Around 1779 Wedgwood’s son Josiah II ran a factory in Liverpool, England, where he produced the same style of pottery in both black and red earthenware wares. 

This line of pottery has been attributed to Josiah Wedgwood II, so credit, where it’s due! 

What does the mark on Wedgwood pieces mean?

Wedgwood’s “mark” is called a back stamp. It is found on most pieces of earthenware, and it includes the following information:

The letter W inside an oval, shown at left, identifies most pieces made by Josiah Wedgwood for export or sale in Great Britain during his lifetime (1730-95). This symbol was introduced shortly after Wedgwood established himself as a potter in 1759. 

Note that this mark is not impressed into the piece. Instead, it is printed on paper and glued to the base before firing. 
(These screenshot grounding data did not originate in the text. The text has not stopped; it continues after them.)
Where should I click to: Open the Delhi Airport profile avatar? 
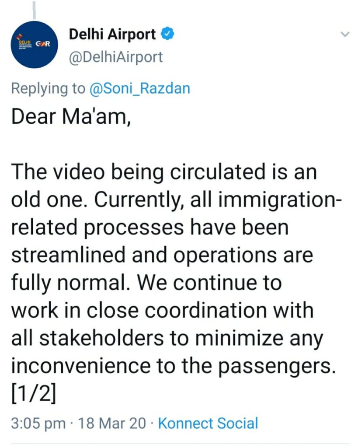pyautogui.click(x=34, y=44)
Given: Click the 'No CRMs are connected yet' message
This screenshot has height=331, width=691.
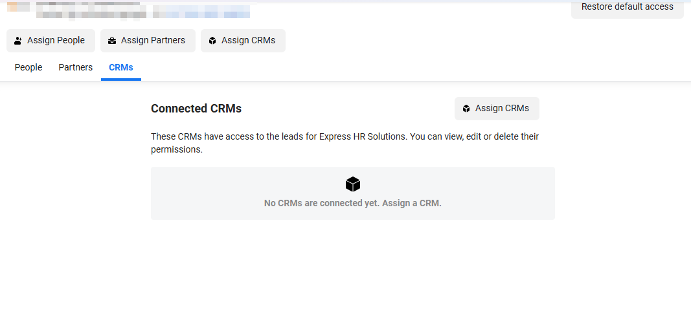Looking at the screenshot, I should pyautogui.click(x=352, y=204).
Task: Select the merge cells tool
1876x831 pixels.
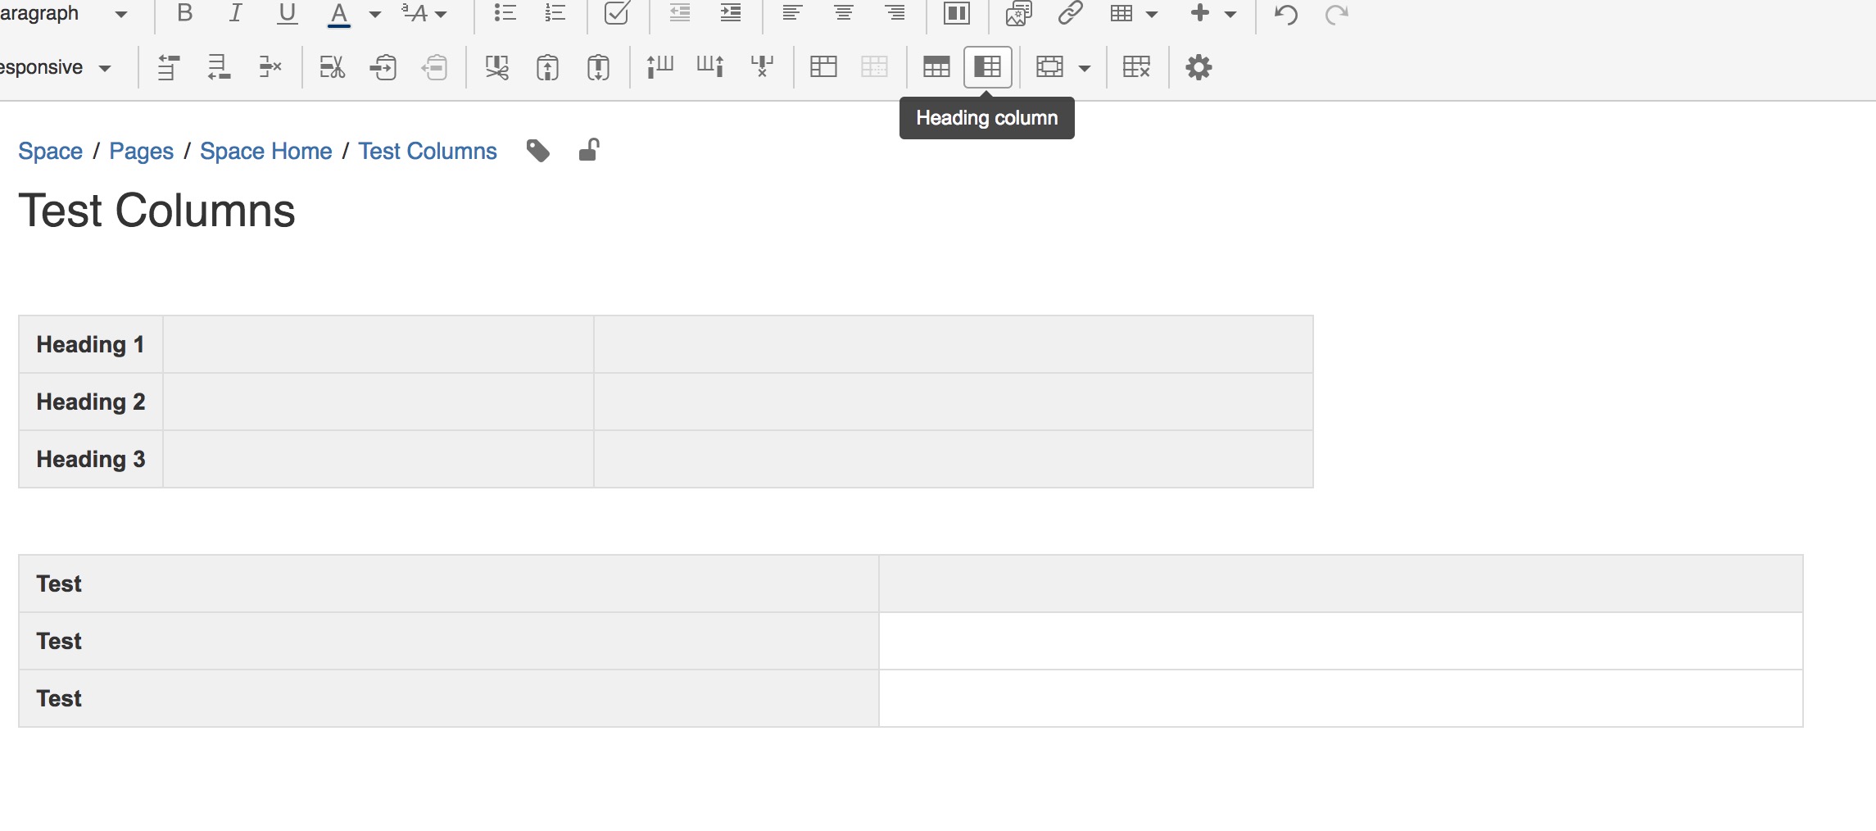Action: pos(822,67)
The designation ‘EPNS’ refers to electroplated nickel silver (base metal with a thin coating of silver). Sometimes this backstamp also includes the date of manufacture and/or the country of origin.

Most valuable color of Wedgewood?

The most valuable color is Wedgewood Blue, but all colors are good. There are only a few pieces in the white Etruria pattern as it was discontinued, early on. 

Next to Wedgewood Blue, Cobalt blue and Forest green earthenware are the most valuable colors. 

Wedgewood patterns worth collecting

The rarest and most valuable pattern is Blue Jasper, but it’s also the hardest to find. 

It was retired early on because the blue glaze contained lead that caused health problems for workers who produced it, so there aren’t many out there (read more about this process here ). 

For those interested in owning genuine Wedgwood patterns, some of the most popular patterns of value include Black Basalt, Etruria, Queen’s Ware, Basse-taille, and Imari. 

Some can be hard to distinguish from fakes or later wares (described below). Most collectors want only genuine Wedgwood pieces for their collections, as fakes have flooded the market. 

Spotting a fake Wedgwood?

Genuine early Wedgwood is heavy and has sharp, crisp relief figures. 

Genuine pieces from the 1800s to the 1960s have been buried in the ground or survived fires. This means they will most likely be chipped or scratched if authentic. 

Pieces from the 1970s should not have any damage. 

2 thoughts on “Who was Josiah Wedgwood?